Cc: linux-nfs@vger.kernel.org
Message-Id: <5ECD2205-4DC9-41F1-AC5C-ADFA984745D3@oracle.com>
From: Chuck Lever <chuck.lever@oracle.com>
To: Brian R Cowan <brcowan@us.ibm.com>
In-Reply-To: <OF3EBF546E.60A83A8F-ON852575A8.006EBB38-852575A8.006EFDE6@us.ibm.com>
Content-Type: text/plain; charset=US-ASCII; format=flowed; delsp=yes
Subject: Re: Read/Write NFS I/O performance degraded by FLUSH_STABLE page flushing
Date: Thu, 30 Apr 2009 16:28:24 -0400
References: <OF3EBF546E.60A83A8F-ON852575A8.006EBB38-852575A8.006EFDE6@us.ibm.com>
Sender: linux-nfs-owner@vger.kernel.org
MIME-Version: 1.0


On Apr 30, 2009, at 4:12 PM, Brian R Cowan wrote:

> Hello all,
>
> This is my first post, so please be gentle.... I have been working  
> with a
> customer who is attempting to build their product in ClearCase dynamic
> views on Linux. When they went from Red hat Enterprise Linux 4  
> (update 5)
> to Red Hat Enterprise Linux 5 (Update 2), their build performance  
> degraded
> dramatically. When troubleshooting the issue, we noticed that links on
> RHEL 5 caused an incredible number of "STABLE" 4kb nfs writes even  
> though
> the storage we were writing to was EXPLICITLY mounted async. (This  
> made
> RHEL 5 nearly 5x slower than RHEL 4.5 in this area...)
>
> On consultation with some internal resources, we found this change  
> in the
> 2.6 kernel:
>
> http://git.kernel.org/?p=linux/kernel/git/torvalds/linux-2.6.git;a=commitdiff;h=ab0a3dbedc51037f3d2e22ef67717a987b3d15e2
>
> In here it looks like the NFS client is forcing sync writes any time a
> write of less than the NFS write size occurs. We tested this  
> hypothesis by
> setting the write size to 2KB. The "STABLE" writes went away and link
> times came back down out of the stratosphere. We built a modified  
> kernel
> based on the RHEL 5.2 kernel (that ONLY backed out of this change)

* [Data provided]
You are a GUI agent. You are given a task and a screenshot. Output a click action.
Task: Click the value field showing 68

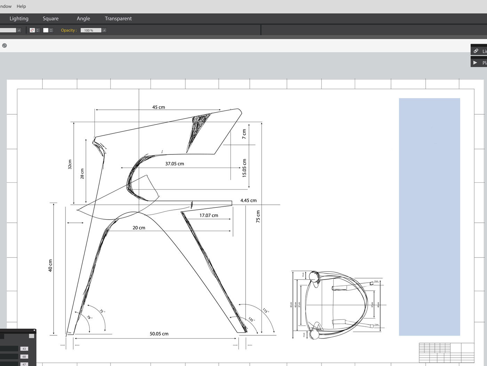click(24, 357)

* [Actions to take]
1. According to the NFS performance message, what write size did the testers set to make the "STABLE" writes go away?
2. Pick up the NFS performance message where it stops and keep writing it.

* [Answers to the problems]
1. 2KB

2.
> and we
> got a 33% improvement in overall build speeds. In my case, I see  
> almost
> identical build times between the 2 OS's when we use this modified  
> kernel
> on RHEL 5.
>
> Now, why am I posing this to the list? I need to understand *why* that
> change was made. On the face of it, simply backing out that patch  
> would be
> perfect. I'm paranoid. I want to make sure that this is the ONLY  
> reason:
> "/* For single writes, FLUSH_STABLE is more efficient */ "
>
> It seems more accurate to say that they *aren't* more efficient, but
> rather are "safer, but slower."

They are more efficient from the point of view that only a single RPC  
is needed for a complete write.  The WRITE and COMMIT are done in a  
single request.

I don't think the issue here is whether the write is stable, but it is  
whether the NFS client has to block the application for it.  A stable  
write that is asynchronous to the application is faster than WRITE 
+COMMIT.

So it's not "stable" that is holding you up, it's "synchronous."   
Those are orthogonal concepts.

> I know that this is a 3+ year old update, but RHEL 4 is based on a 2.4
> kernel,

Nope, RHEL 4 is 2.6.9.  RHEL 3 is 2.4.20-ish.

> and SLES 9 is based on something in the same ballpark. And our
> customers see problems when they go to SLES 10/RHEL 5 from the prior  
> major
> distro version.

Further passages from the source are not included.